Project Title: Structure-function analysis between a Candida albicans hyphal protein and its epithelial surface receptor essential for epithelial activation.

Postdoctoral Fellow: Dr Nessim Kichik

Proposed start date: September 2014

Lay summary: Candida albicans is a major fungal pathogen of humans and gives rise to significant morbidity and mortality in immunocompromised individuals. This project will perform structure-function analysis on a newly discovered interaction event between a key hyphal protein of C. albicans and its surface receptor, which appears to be essential for epithelial activation and induction of immune defences in mucosal tissues. The project will determine the structure of this fungal protein and its active internal region alone and in combination with its epithelial receptor using sophisticated structural analyses based on nuclear magnetic resonance (NMR) and X-ray crystallography. Specific regions within the active internal regions of this fungal protein will be mutated to determine which amino acid residues are essential for receptor interaction, epithelial activation and induction of immune responses. This multidisciplinary proposal will combine protein biochemistry/biophysics, cell signalling and fungal immunology to advance our understanding of fungal-epithelial interactions and has substantial potential for commercial exploitation in industries interested in developing new drugs, vaccines and adjuvants to prevent mucosal diseases and in designing new diagnostic tests and biomarkers for fungal infections.

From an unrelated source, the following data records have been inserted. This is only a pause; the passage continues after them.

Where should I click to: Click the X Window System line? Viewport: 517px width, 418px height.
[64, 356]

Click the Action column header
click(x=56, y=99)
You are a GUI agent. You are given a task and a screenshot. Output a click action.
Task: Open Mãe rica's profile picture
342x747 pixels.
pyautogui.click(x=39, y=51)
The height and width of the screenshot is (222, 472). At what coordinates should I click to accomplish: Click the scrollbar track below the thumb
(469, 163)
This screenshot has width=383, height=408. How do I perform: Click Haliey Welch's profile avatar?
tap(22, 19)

[6] Professor Gordon Ramage (University of Glasgow) and Dr Carol Munro (University of Aberdeen)

Project Title: Evaluating the clinical outcomes to Candida albicans biofilm formation in candidaemia patients.

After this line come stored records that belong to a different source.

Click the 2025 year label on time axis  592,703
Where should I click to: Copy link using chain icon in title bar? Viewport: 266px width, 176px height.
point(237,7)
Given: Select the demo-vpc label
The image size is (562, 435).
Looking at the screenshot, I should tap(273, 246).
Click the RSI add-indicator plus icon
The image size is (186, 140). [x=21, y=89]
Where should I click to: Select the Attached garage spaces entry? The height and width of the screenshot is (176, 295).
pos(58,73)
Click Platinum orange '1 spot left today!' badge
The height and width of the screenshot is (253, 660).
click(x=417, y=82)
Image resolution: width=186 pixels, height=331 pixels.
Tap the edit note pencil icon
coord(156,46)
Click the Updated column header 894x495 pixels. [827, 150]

Postdoctoral Fellow: Dr Ranjith Rajendran

Start date: 01 October 2013

Lay summary: Candida albicans infections are often biofilm related. These are infections associated with implanted biomaterials and other indwelling medical devices. The ability of this yeast to attach to inert materials, such as catheters allows them to colonise and proliferate without threat from host immunity. These biofilms are thick and tenacious structures that are highly resistant to antifungal therapy. The aim of this project is to investigate why different clinical isolates of Candida albicans are able to form biofilms better than others, and establish whether this is important with respect to the clinical outcome of patients with candidaemia. We intend to gain a thorough understanding of how different clinical isolates maintain their biofilm architecture and investigate whether this plays a role in our ability to manage these infections using antifungal treatment. It is our ultimate aim to be able to treat patients in a targeted approach, so understanding the biological processes that drive biofilm formation will allow us to potentially identify key biomarkers that would enable the targeted delivery of antifungals.